=== WORK TASK ===
After finding the line with "The height and" in the entries below, copy that line and each one after it exactly, through the last line, and omit pictures.

(Data entries)
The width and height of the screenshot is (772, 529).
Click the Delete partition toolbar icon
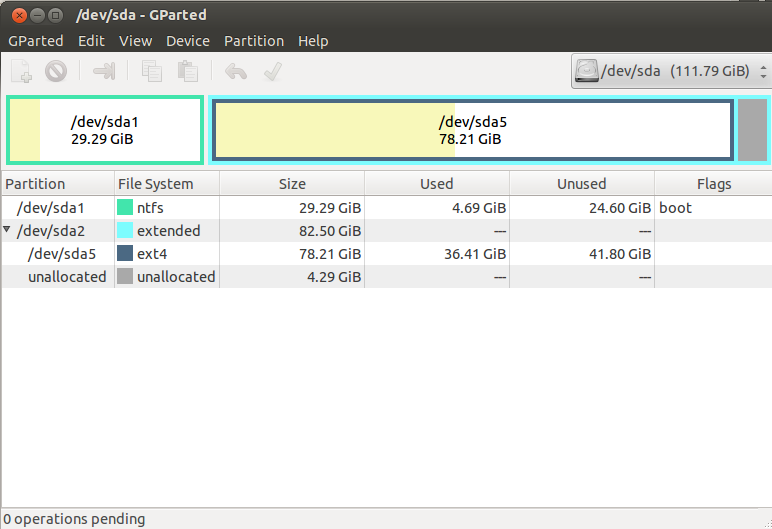(56, 72)
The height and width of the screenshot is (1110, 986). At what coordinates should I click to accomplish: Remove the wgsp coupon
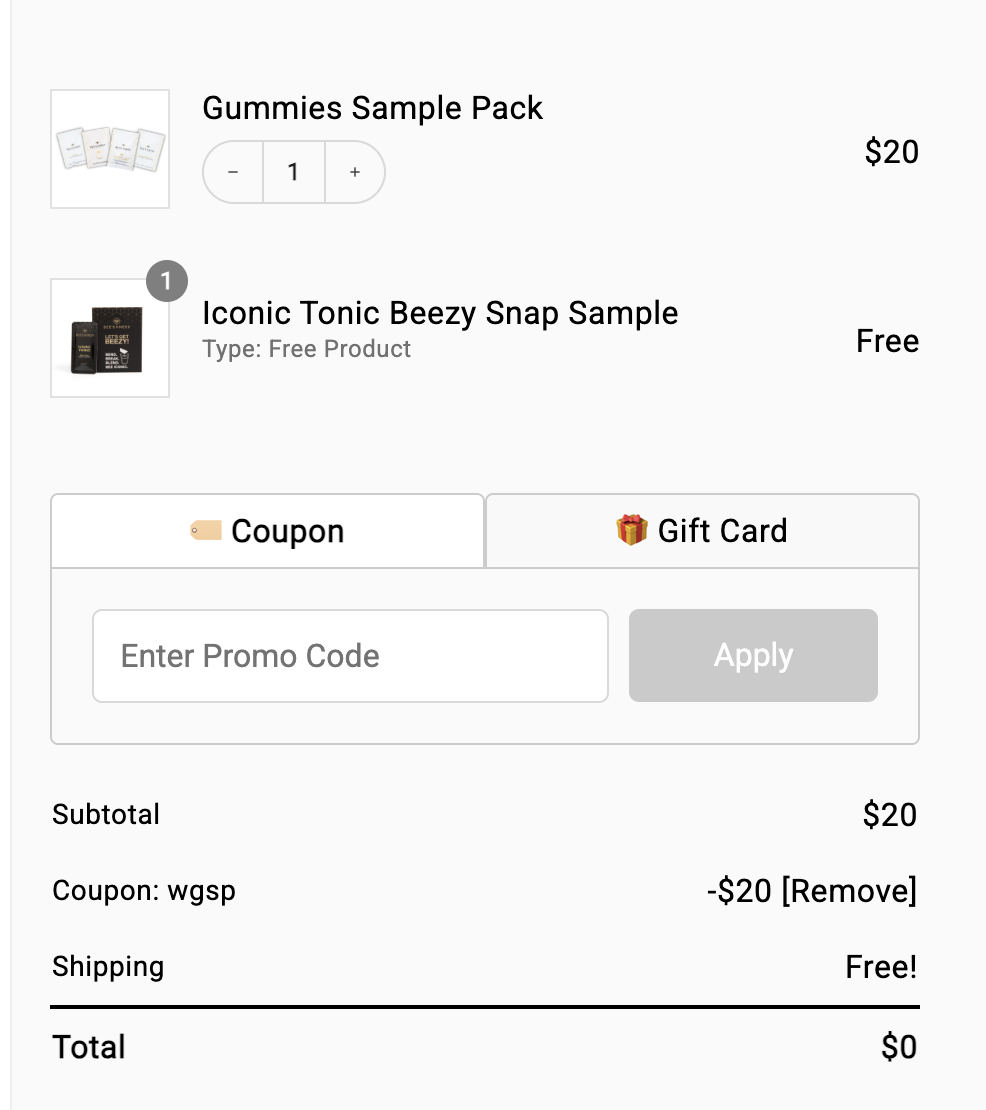tap(848, 890)
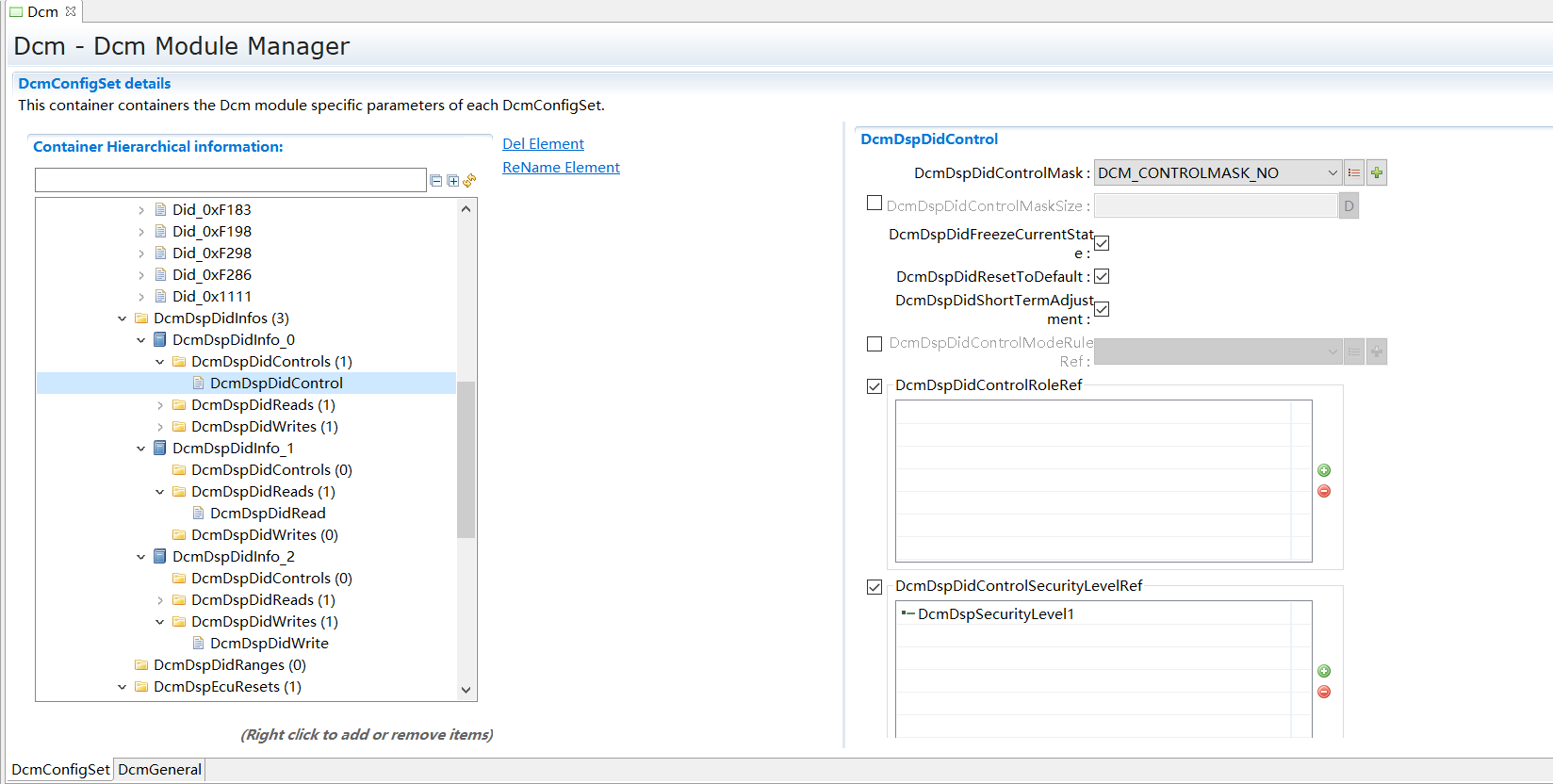Remove entry from DcmDspDidControlRoleRef list
1553x784 pixels.
click(x=1324, y=491)
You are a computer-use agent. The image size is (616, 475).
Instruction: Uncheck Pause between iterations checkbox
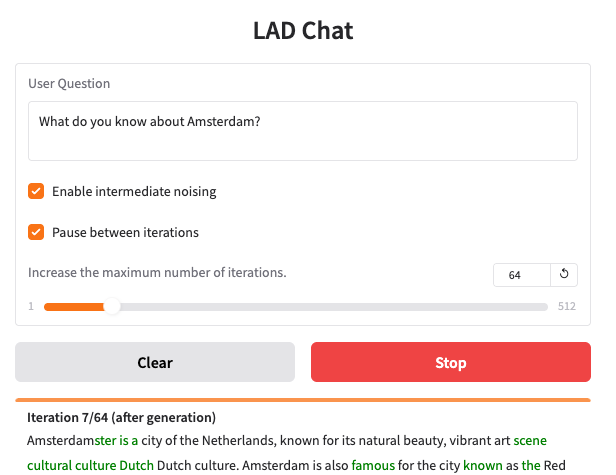pos(36,232)
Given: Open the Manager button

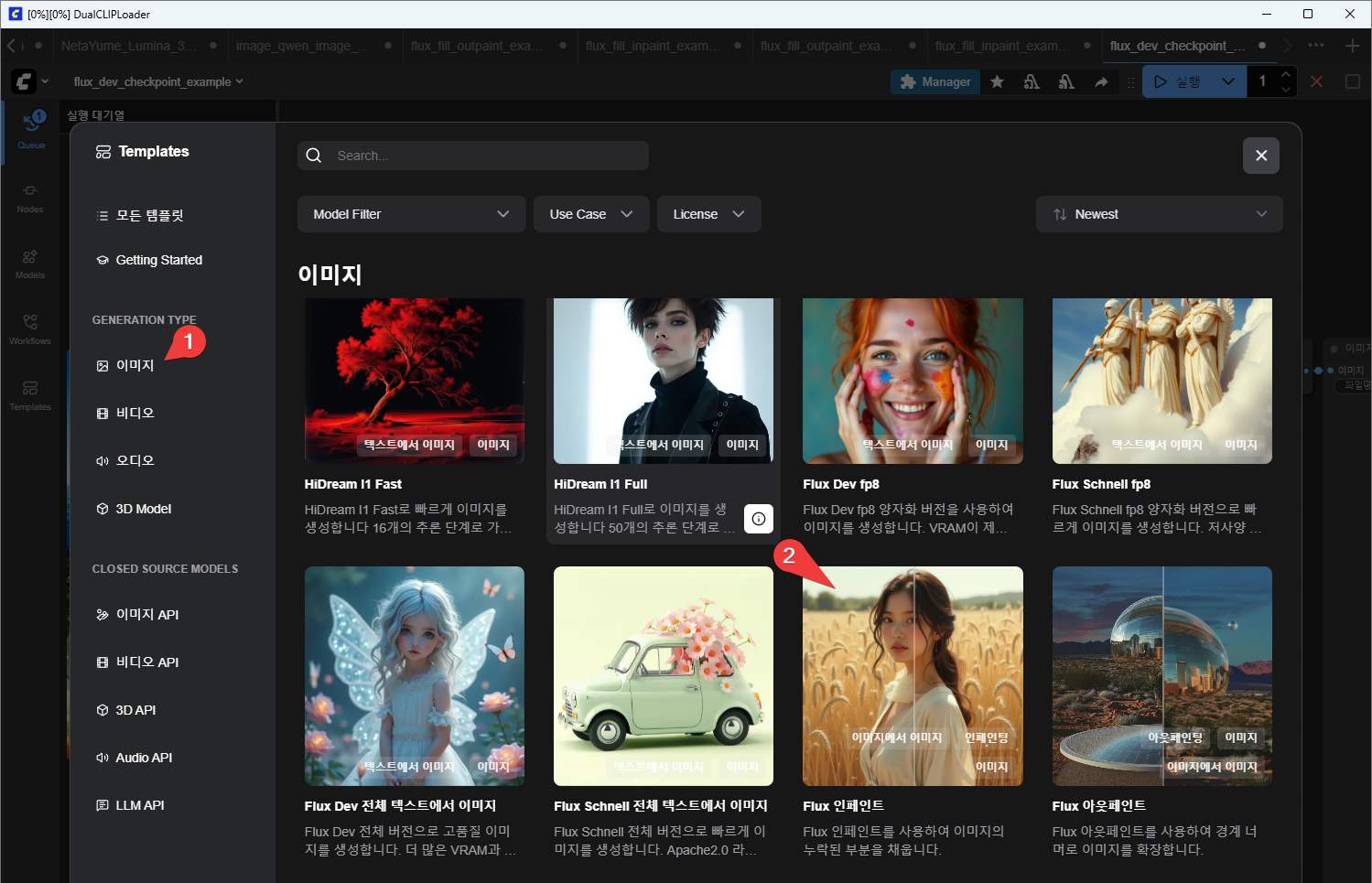Looking at the screenshot, I should [x=934, y=82].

=== WRITTEN ANSWER ===
The height and width of the screenshot is (1110, 986). At what coordinates should I click to accomplish: Remove the wgsp coupon
tap(848, 890)
Remove entry from DcmDspDidControlRoleRef list
1553x784 pixels.
click(x=1324, y=491)
You are a computer-use agent. The image size is (616, 475).
Instruction: Uncheck Pause between iterations checkbox
pos(36,232)
Given: Open the Manager button

Looking at the screenshot, I should [x=934, y=82].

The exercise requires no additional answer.